Все случилось очень просто и даже, наверное, предсказуемо. Но никак не ожидаемо. Если бы мы ожидали, что любой застрявший в голове вопрос чреват вот таким ответом… Я почти случайно встретил на просторах сети упоминание о Клариссе Х. Разные источники представляли ее то жертвой стечения обстоятельств, то успешным агентом, которую вроде бы сдали свои, потому что ее успех шел в разрез с политическими и, особенно, экономическими интересами ее руководства (в широком смысле). Я заинтересовался, прочитал все, что смог найти, понял, что никогда не смогу составить окончательное мнение, потому что данных недостаточно. То есть у меня появились, конечно, несколько годных версий, но проверить их возможности не было никакой. Ну, то есть, так, чтобы не влезть в это дело чуть больше, чем было бы действительно безопасно. Впрочем, версии стоили друг друга, одна другой гаже. В лучшем случае, руководство (в узком смысле), действовавшее в соответствии с указаниями руководства (в широком смысле), могло рассчитывать, или надеяться, что Кларисса Х. умрет легко и быстро. Но с гораздо большей вероятностью этим случаем воспользовались в дидактических целях. Чтобы с максимальной ясностью напомнить, к чему ведет непослушание. Ай-яй-яй. Плохие девочки кончают плохо. Вот так. Мальчиков это тоже касается, кстати.

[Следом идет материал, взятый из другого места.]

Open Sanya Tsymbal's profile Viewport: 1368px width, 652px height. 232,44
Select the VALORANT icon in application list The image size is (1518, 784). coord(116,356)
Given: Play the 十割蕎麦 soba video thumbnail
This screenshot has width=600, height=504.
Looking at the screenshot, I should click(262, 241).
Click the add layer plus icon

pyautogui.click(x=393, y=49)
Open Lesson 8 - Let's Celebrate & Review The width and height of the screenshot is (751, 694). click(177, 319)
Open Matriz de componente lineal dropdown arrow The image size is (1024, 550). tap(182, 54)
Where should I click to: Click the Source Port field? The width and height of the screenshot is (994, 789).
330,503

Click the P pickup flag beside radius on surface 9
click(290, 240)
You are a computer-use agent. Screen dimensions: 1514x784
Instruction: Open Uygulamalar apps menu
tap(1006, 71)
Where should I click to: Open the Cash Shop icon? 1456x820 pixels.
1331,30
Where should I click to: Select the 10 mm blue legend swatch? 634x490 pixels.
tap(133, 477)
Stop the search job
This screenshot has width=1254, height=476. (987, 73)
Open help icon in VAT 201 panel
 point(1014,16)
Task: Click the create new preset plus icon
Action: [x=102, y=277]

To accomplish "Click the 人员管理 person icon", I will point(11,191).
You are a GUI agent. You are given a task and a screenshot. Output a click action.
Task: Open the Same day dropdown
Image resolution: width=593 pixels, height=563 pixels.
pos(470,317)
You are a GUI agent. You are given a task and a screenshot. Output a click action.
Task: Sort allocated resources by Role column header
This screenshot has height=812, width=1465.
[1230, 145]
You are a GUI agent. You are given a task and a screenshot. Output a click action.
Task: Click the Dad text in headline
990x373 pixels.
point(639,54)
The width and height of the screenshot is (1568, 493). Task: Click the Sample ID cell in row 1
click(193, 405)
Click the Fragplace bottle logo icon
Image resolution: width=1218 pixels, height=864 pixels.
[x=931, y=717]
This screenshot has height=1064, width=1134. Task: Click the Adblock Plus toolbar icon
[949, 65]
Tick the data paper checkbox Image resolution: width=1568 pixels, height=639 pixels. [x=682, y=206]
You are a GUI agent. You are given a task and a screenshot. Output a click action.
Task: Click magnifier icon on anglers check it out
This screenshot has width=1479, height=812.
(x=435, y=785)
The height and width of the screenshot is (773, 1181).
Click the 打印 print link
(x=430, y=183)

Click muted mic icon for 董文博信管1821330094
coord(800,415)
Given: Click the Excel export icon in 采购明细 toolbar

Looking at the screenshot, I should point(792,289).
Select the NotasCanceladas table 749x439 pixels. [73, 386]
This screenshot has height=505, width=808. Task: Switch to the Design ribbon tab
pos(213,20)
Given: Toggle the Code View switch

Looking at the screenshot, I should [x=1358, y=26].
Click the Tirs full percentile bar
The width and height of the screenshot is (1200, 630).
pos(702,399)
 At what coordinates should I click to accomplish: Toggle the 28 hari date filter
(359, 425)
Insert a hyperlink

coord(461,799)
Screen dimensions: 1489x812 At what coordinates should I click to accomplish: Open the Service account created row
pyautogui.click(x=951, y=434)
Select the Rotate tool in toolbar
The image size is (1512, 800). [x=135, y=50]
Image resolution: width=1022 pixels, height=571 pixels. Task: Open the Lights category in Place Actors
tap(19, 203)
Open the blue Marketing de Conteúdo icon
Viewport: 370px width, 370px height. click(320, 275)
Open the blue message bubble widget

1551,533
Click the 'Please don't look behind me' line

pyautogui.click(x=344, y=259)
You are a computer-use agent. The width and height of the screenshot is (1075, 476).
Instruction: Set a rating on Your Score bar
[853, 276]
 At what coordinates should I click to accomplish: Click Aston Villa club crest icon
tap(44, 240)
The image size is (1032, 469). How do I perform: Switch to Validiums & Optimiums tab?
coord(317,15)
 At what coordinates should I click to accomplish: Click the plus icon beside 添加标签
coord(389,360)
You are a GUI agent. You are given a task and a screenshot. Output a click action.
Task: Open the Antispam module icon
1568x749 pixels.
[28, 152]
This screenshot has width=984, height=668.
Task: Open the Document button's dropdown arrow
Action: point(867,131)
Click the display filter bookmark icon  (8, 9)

Я довольно скоро обнаружил, что случай Клариссы Х. не выходит у меня из головы. А спустя некоторое время – что из головы моей не выходит сама Кларисса. Чем больше я читал об обстоятельствах дела, тем больше думал о ней самой.
И вот.
Я просто хотел рассказать историю. Придумать недостающие детали было не сложно, тем более, что можно, как детали конструктора, таскать нужное из любых шпионских сериалов, дело-то не в этом. Главное дело совсем в другом. Я застрял, когда понял, что не знаю, готов ли я изложить все близко к реальному развитию событий. Точнее, готов ли я закончить историю так же, как она закончилась в реальности. Еще точнее: я понял, что не готов.
И тогда пришла Кларисса. Во всей красе – как человек, над которым издевались не один день, которого пытали, который умер в мучениях.
Так что, когда я вышел за дверь, мне пришлось прислониться к стене. Все плыло перед глазами, я не был уверен, что смогу спуститься по лестнице. Как будто, пока я был рядом с ней и смотрел ей в глаза, что-то держало меня, а сейчас, без нее, стало вот так: в глазах плывет, руки не чувствуют перил, ноги ватные. Не ожидал такого. Она ведь – всего лищь плод моего воображения, разве нет?